The Players and Gamemaster narrate the action and events that occur along the way to these Destinies, trading narration according to the narrative dice mechanics of the game. During this time literally anything can happen, depending on what is narrated – a trip across the world or a story involving a dispute between two farming families are equally possible, and can be equally rewarding! It just depends on the tastes of the players.
The thing that keeps this moving forward, however, is a mechanic known as the Bleeding Sun.
At the beginning of a game Cycle (a “chapter” of a New Fire campaign), the Gamemaster secretly rolls up a pool of Day Energy points. Each session, a certain number of these points bleed away. Players who work towards their Destinies are able to catch these points as XP, but they bleed away regardless.

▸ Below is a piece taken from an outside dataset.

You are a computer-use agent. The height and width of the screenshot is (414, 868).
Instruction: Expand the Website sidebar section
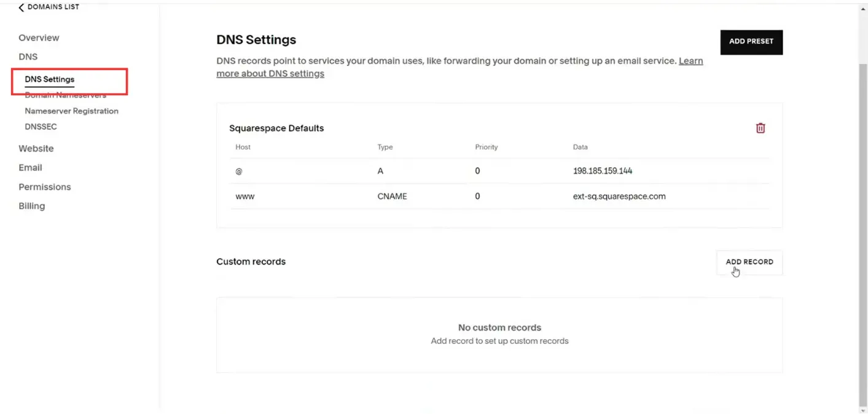(36, 149)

Eventually, there will be no Day Energy left, and at that point one of two things must happen: the Players must sacrifice an NPC who has had a meaningful role in the story (NPCs can catch Day Energy much like Destinies can), or a Player must narrate the death of his or her own character. This death replenishes the Bleeding Sun, ends the current game Cycle, and allows the story to continue in the next Cycle. If nobody steps up to keep the story going, it (and the campaign) ends.

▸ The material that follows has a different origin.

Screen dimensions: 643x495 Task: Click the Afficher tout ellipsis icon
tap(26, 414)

If I had to summarize what New Fire is about (a very difficult thing for a game designer!), I would say that it is about living with the knowledge that you will die. Players must think about what they want their characters to do in the relatively short time available to them, and work to fill their characters’ lives with meaningful acts and experiences.
They must also think about the way in which that character will face his or her death, because it must come eventually, or the story and the world that story represents will end.
This mechanic mirrors one of the core spiritual ideas in the game: the world is sustained by the sacrifice of human life. Humans depend on the Sun, the Wind, and the Rain for life. But these things also depend on humans to offer up their life energy as nourishment and renewal. Therefore every story, no matter how mundane, has a mythic quality to it – it is a unique reflection of this central idea, a unique contribution to the world, offered in order to sustain the life of others.
What compelled your design decision to make the Day Energy pool secret rather than public knowledge? Or is it just the roll that is secret but then the pool becomes visible? Both have their benefits, I’m curious why you chose the one you did.
The roll and the pool are supposed to be kept secret. The idea is that this introduces an element of mystery and anticipatory dread for the Players, since they won’t know for sure when death will arrive. They will have to be ready for it right away, and will be thinking about it in each session, which shapes gameplay around the theme a little bit more and also drives home the central question of the game–how do you live knowing that you will die? It encourages Players to get the most out of each session, because they do not know exactly how many more sessions they will have.
It also removes the temptation to think about it tactically–if the Players know they have 6 more sessions before the Bleeding Sun runs dry, it is hard not to make choices based around that time frame. It would emphasizes the planning, rather than the gameplay. They may ignore stories they would otherwise follow up on, manipulate NPC interactions, and in general treat it more like a problem to be solved rather than an unsolveable question to ponder.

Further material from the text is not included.